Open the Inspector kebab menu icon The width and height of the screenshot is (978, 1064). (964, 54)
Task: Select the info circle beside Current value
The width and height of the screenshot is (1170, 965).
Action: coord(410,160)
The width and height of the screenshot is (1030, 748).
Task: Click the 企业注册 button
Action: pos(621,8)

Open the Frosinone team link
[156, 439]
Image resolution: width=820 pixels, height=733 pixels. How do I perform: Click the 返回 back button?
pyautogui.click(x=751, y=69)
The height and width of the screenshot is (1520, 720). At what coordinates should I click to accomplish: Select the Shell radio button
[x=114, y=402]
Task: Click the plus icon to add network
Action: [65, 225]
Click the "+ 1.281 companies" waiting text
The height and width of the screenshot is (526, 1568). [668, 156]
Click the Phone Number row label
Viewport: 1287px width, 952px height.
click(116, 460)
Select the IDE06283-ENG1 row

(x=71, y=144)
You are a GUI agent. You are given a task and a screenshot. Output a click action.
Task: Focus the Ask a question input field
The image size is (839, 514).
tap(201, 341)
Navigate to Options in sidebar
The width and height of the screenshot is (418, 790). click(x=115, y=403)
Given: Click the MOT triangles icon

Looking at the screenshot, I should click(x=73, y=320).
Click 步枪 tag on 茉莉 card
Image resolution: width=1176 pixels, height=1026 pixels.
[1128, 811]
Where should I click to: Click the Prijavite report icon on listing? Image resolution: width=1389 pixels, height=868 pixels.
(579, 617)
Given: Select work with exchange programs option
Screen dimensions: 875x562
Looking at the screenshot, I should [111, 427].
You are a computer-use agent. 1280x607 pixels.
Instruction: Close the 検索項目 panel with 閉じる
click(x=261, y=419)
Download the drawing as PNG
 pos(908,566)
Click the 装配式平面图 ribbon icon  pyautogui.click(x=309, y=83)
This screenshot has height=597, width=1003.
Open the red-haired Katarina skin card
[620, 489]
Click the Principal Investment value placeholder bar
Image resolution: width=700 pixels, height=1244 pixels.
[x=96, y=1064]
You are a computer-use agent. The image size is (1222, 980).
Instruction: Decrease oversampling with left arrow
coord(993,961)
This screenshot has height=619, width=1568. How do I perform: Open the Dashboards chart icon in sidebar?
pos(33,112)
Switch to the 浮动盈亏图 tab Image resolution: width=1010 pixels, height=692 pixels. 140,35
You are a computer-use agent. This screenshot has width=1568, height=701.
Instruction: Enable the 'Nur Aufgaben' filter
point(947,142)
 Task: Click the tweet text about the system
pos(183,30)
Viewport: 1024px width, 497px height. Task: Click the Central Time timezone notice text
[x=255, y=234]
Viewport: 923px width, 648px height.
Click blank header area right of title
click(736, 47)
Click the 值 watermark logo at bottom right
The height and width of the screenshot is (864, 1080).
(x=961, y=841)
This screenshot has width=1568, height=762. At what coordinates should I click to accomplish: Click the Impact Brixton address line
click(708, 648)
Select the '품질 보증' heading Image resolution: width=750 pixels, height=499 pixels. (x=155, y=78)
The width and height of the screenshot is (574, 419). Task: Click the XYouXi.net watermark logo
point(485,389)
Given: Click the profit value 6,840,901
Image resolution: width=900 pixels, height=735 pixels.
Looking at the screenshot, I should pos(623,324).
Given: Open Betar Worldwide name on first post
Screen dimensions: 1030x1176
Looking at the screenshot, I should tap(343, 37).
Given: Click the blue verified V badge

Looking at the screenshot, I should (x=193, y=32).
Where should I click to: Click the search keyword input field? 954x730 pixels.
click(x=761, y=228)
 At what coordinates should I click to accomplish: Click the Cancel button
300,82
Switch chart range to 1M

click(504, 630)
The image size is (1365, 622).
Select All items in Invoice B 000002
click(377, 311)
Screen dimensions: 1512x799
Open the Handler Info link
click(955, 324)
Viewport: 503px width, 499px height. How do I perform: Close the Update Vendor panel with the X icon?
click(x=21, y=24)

## Task brief:
Only the lines from the first line of the records through the line containing "Given: Select work" should be repeated, exactly as they appear.

## Exercise solution:
Open the Inspector kebab menu icon The width and height of the screenshot is (978, 1064). (964, 54)
Task: Select the info circle beside Current value
The width and height of the screenshot is (1170, 965).
Action: coord(410,160)
The width and height of the screenshot is (1030, 748).
Task: Click the 企业注册 button
Action: pos(621,8)

Open the Frosinone team link
[156, 439]
Image resolution: width=820 pixels, height=733 pixels. How do I perform: Click the 返回 back button?
pyautogui.click(x=751, y=69)
The height and width of the screenshot is (1520, 720). At what coordinates should I click to accomplish: Select the Shell radio button
[x=114, y=402]
Task: Click the plus icon to add network
Action: [65, 225]
Click the "+ 1.281 companies" waiting text
The height and width of the screenshot is (526, 1568). [668, 156]
Click the Phone Number row label
Viewport: 1287px width, 952px height.
click(116, 460)
Select the IDE06283-ENG1 row

(x=71, y=144)
You are a GUI agent. You are given a task and a screenshot. Output a click action.
Task: Focus the Ask a question input field
The image size is (839, 514).
tap(201, 341)
Navigate to Options in sidebar
The width and height of the screenshot is (418, 790). click(x=115, y=403)
Given: Click the MOT triangles icon

Looking at the screenshot, I should click(x=73, y=320).
Click 步枪 tag on 茉莉 card
Image resolution: width=1176 pixels, height=1026 pixels.
[1128, 811]
Where should I click to: Click the Prijavite report icon on listing? Image resolution: width=1389 pixels, height=868 pixels.
(579, 617)
Given: Select work with exchange programs option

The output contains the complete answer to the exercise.